Hobday, who was baptized JoAnn, was born in Santa Anna, Texas, to John and Esther Hobday.

She entered the Franciscans in September 1952. When she became a novice in 1953, she received the name Sr. José. Hobday began her high school teaching ministry as a second-year novice in Wisconsin Rapids, Wis. She completed her bachelor’s degree at Cardinal Stritch University, Milwaukee, and professed vows in 1955.

Hobday earned degrees in theology, English literature, architecture and space engineering, but she referred to herself as a "student of life" and a "missionary at large."

Hobday taught in a Milwaukee-area academy for girls, but eventually moved to Arizona. Soon her writings and lectures were gaining wider notice. She was a regular author of Credence Cassettes, produced by the National Catholic Reporter Publishing Company.
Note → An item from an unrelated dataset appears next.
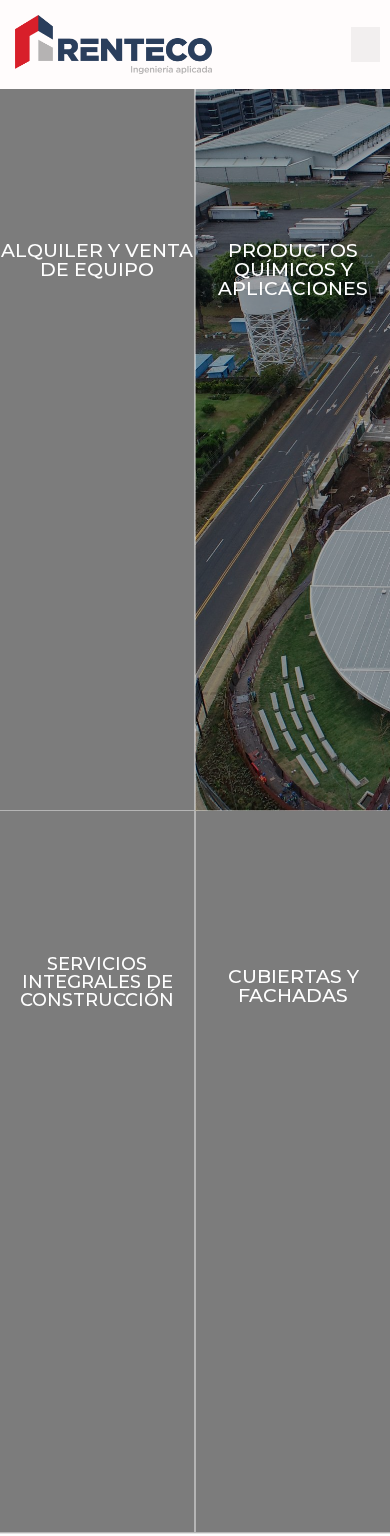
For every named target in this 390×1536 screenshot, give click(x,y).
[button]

In any given year, she traveled some 75,000 miles giving lectures, retreats and workshops.

She is the author of several books, including Stories of Awe and Abundance and Simple Living: The Path to Joy and Freedom, and audio collections such as “Morning Has Broken” and “The Spiritual Power of Storytelling.”

Hobday was a member of Blessed Kateri Tekakwitha Native American Parish in Tucson, Ariz., where services will be held on Wednesday, April 8, at 2 p.m. A memorial Mass will be held on Wednesday, April 15, at 6:30 p.m., at Our Mother of Sorrows Parish, also in Tucson. Services will be held at St. Francis Chapel at the congregation motherhouse in St. Francis, Wis., Wednesday evening, April 8.

Her body was donated for science to the University of Arizona.